**SOURCE TEXT**.
===============

But what followed was the most amazing adventure of a lifetime.

First-off, I can honestly say that the mountain provided some of the most jaw-dropping scenery I think I’m ever likely to witness.

Cotton wool cloudline

Over our 4 1/2 day ascent and 1 1/2 day descent, we walked for about 9 hours a day through four different ecological zones: cloud forest, moorlands, alpine desert and summit, and camped at night under starry skies. Our concept of where the ground started was lost and the cotton wool cloud line at 3,000m became our new floor for the four days in the middle of the trip.

For me, more than anything, it was the sheer thrill of taking on an outdoorsy physical challenge in the fresh air, away from the confines of a library or an office, or even from the local gym, that I enjoyed most about the challenge.

Kilimanjaro is more of a trek than it is a technical climb but I still couldn’t help but feel like Lara Croft as we scrambled with our hands and trekking poles to climb over the steep Barranco Wall on Day 4, a near-vertical section of rock over which… let’s face it… Health and Safety would never send a popular tourist route in the UK.

Things were different there

The feeling of achievement as we entered our campsite each evening after completing the day’s hours of trekking was incredibly satisfying.

And, unsurprisingly, the hours of trekking also made the platters of pasta and rice in the mess tent each evening that much more satisfying too.

So, it doesn’t sound like it was too tricky, right? Beautiful views, lovely people, platters of food.


Out of our group of 24, four members of our ‘A1 Team’ sadly didn’t make it to the peak due to severe altitude sickness, experiencing symptoms of nausea, vomiting and hallucinations. One member of our group even began to think that the rocks on the mountain were pieces of popcorn… (You’re allowed to laugh. He’s fine now.)

And summit night… well that was hard. REALLY hard.

Throughout the trip, I had been taking one of the anti-altitude-sickness medications (Diamox) and, apart from a sensation of having ‘a beard of bees’, I seemed not to have been affected by any sort of altitude sickness or any side-effects of medication, a scenario for which I consider myself exceedingly lucky to this day.

But even without altitude sickness, I honestly know I have never felt more physically exhausted than I did on that summit night attempt. The fatigue was at its worst eight hours into our summit attempt, closing in on Stella Point, the last stopping point before Uhuru Peak itself.

===============

**EXTRACTED DATA**.
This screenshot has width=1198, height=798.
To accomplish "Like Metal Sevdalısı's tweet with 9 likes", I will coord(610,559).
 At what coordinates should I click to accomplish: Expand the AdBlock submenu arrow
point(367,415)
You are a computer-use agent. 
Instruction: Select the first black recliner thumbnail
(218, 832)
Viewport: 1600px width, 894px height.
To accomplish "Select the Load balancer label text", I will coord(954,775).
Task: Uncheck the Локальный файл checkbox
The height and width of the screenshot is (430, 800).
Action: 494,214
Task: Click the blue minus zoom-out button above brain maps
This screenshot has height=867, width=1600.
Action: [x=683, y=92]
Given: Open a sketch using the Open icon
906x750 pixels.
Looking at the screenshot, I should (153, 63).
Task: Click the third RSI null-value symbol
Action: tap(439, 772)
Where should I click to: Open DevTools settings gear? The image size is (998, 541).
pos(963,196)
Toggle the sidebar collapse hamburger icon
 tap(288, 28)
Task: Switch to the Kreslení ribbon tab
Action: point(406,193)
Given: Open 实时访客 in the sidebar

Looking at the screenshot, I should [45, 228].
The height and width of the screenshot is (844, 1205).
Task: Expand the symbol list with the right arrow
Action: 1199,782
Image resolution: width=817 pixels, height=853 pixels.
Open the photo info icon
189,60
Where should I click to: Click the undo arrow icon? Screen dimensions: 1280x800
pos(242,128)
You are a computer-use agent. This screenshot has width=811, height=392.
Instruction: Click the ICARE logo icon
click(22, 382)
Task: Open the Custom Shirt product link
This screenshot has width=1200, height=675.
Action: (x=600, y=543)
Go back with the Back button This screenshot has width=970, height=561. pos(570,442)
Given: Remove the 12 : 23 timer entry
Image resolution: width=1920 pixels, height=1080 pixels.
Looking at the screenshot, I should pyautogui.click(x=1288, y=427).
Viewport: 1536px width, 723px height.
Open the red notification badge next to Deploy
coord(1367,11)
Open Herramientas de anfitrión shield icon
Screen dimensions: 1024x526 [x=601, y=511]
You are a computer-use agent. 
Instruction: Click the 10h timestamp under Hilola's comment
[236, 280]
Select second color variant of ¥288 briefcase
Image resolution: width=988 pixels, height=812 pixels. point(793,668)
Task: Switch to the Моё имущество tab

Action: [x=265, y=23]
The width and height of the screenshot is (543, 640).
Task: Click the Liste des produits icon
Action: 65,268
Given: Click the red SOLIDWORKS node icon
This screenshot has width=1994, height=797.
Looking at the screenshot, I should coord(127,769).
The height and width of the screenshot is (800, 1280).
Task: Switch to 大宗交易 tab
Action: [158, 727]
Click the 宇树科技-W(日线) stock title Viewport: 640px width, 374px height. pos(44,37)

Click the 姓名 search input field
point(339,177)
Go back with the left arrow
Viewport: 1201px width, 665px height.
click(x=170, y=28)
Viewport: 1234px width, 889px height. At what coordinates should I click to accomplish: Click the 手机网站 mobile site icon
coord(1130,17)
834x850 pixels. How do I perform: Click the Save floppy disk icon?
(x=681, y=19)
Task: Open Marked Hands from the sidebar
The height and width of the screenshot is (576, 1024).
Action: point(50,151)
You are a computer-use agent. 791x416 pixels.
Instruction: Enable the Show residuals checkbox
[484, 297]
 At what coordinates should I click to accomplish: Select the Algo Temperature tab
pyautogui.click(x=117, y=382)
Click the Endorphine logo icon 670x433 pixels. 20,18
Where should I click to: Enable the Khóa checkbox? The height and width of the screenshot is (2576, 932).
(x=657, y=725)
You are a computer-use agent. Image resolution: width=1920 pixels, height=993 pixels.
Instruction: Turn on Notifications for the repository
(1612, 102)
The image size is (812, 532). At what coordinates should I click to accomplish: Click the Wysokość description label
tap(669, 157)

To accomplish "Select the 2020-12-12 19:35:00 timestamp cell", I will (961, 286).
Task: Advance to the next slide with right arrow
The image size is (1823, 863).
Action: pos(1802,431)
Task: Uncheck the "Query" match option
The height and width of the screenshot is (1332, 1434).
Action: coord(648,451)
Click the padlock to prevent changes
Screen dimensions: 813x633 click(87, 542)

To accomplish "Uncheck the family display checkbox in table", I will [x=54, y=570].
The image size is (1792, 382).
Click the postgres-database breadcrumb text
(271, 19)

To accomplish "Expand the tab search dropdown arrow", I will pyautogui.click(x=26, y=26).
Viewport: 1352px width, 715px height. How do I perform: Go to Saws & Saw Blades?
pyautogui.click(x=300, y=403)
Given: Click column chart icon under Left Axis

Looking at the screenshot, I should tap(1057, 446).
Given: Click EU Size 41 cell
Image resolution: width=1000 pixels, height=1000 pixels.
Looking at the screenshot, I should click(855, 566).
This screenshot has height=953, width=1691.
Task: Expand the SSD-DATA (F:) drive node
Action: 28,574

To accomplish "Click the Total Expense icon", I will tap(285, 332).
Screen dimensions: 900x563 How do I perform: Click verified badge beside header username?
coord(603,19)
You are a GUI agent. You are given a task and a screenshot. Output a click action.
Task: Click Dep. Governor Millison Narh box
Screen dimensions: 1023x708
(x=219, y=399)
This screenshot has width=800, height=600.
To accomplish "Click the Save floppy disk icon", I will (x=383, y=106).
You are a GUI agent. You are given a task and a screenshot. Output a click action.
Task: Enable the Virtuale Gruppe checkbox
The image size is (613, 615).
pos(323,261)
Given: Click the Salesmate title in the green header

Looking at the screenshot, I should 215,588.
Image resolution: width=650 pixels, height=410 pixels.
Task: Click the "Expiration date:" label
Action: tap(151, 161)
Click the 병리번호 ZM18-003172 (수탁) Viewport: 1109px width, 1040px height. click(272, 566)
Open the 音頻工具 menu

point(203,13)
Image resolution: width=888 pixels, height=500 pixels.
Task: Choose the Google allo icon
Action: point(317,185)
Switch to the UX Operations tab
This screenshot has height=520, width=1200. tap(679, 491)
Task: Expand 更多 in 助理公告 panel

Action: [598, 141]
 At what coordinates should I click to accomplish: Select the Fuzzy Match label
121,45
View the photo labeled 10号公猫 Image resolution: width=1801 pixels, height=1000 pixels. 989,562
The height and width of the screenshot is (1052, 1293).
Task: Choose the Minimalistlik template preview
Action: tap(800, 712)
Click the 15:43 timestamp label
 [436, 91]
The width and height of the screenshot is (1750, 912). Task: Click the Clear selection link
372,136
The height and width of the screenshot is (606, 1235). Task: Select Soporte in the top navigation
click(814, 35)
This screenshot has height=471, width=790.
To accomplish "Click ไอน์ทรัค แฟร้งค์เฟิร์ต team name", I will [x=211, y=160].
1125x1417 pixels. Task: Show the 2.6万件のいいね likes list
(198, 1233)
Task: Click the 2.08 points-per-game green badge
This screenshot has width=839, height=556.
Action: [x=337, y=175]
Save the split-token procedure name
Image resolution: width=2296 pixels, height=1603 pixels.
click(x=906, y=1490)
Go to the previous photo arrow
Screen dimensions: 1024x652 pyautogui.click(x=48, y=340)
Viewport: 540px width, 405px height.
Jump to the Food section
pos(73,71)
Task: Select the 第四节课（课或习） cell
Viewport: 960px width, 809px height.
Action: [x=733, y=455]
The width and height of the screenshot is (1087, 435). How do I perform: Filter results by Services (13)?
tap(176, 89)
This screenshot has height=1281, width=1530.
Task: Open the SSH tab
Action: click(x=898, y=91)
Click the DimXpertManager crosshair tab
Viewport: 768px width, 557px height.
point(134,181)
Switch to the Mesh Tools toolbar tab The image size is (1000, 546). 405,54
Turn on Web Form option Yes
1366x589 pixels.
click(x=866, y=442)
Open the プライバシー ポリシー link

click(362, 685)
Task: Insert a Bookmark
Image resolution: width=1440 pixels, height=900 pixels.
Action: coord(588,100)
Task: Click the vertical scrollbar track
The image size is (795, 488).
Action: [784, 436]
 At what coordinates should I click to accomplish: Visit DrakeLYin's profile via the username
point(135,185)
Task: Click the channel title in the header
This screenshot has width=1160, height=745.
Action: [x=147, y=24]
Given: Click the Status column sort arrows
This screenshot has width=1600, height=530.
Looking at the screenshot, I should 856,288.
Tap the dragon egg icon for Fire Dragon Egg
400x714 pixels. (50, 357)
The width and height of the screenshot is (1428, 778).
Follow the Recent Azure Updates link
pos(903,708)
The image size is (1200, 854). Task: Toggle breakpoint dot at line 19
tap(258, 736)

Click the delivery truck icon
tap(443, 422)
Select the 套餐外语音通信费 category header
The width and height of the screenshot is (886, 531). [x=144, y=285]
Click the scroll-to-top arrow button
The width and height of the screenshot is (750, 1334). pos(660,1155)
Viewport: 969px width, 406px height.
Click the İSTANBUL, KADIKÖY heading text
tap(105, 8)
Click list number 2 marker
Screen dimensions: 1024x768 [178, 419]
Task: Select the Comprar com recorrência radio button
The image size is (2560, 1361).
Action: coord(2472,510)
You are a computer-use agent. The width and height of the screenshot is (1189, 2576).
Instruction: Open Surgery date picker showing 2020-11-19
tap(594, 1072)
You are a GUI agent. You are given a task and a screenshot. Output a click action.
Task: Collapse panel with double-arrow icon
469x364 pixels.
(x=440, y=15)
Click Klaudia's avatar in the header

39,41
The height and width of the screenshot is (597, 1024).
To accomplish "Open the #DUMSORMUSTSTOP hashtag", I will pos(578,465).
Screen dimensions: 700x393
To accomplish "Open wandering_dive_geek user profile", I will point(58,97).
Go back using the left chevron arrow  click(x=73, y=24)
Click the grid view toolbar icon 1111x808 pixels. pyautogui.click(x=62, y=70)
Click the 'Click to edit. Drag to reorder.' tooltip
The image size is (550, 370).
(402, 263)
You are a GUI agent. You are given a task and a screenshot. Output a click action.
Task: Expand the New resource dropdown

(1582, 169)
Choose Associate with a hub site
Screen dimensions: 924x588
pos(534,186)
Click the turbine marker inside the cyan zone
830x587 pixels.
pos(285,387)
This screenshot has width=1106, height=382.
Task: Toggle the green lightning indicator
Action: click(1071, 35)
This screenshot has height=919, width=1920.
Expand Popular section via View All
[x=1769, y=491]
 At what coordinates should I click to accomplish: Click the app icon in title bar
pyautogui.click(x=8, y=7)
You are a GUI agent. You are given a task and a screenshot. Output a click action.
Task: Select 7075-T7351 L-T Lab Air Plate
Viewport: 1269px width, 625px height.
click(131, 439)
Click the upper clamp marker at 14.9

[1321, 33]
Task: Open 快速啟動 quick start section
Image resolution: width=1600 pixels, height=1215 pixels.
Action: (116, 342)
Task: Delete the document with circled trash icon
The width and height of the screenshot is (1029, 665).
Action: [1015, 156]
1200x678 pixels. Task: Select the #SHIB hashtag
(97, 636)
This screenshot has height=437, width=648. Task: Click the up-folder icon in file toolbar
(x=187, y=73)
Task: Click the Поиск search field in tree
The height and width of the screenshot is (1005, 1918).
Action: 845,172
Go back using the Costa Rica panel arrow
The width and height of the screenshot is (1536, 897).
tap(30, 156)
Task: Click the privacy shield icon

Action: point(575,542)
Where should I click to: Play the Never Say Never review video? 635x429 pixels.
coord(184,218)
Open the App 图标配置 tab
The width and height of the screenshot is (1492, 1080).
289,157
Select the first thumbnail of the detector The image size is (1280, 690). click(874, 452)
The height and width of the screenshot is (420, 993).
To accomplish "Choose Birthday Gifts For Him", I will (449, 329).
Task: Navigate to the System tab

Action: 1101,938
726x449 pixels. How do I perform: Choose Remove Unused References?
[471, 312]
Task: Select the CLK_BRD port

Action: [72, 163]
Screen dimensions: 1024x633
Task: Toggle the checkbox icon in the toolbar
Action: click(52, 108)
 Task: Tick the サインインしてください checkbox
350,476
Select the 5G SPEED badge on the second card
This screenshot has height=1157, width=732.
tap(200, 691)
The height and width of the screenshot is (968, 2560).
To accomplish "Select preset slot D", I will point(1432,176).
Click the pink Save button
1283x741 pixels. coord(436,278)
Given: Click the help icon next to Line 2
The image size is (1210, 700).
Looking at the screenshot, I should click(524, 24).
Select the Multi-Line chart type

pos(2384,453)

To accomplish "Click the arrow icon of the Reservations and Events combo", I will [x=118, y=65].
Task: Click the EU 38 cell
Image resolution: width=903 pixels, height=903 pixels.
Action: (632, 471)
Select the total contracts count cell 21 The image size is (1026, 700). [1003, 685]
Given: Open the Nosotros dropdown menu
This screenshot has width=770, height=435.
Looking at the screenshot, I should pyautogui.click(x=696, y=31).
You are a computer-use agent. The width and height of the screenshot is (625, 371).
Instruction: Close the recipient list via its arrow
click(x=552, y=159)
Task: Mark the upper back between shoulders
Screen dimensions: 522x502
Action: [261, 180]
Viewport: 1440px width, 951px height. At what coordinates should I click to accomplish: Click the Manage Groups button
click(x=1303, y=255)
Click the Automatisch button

===============

**EXERCISE INSTRUCTIONS**.
**A.** Answer these from the Kilimanjaro text:
(i) At what altitude did the cotton wool cloud line sit?
(ii) How many members of the group of 24 did not reach the peak?
(iii) Which anti-altitude-sickness medication was the writer taking?
**B.** From the Kilimanjaro text, set down the stretch from "Kilimanjaro is more" through "was incredibly satisfying." word for word.
The items come from a separate source.

**SOLUTIONS FOR EACH TASK**.
**A.**
(i) 3,000m
(ii) Four
(iii) Diamox

**B.**
Kilimanjaro is more of a trek than it is a technical climb but I still couldn’t help but feel like Lara Croft as we scrambled with our hands and trekking poles to climb over the steep Barranco Wall on Day 4, a near-vertical section of rock over which… let’s face it… Health and Safety would never send a popular tourist route in the UK.

Things were different there

The feeling of achievement as we entered our campsite each evening after completing the day’s hours of trekking was incredibly satisfying.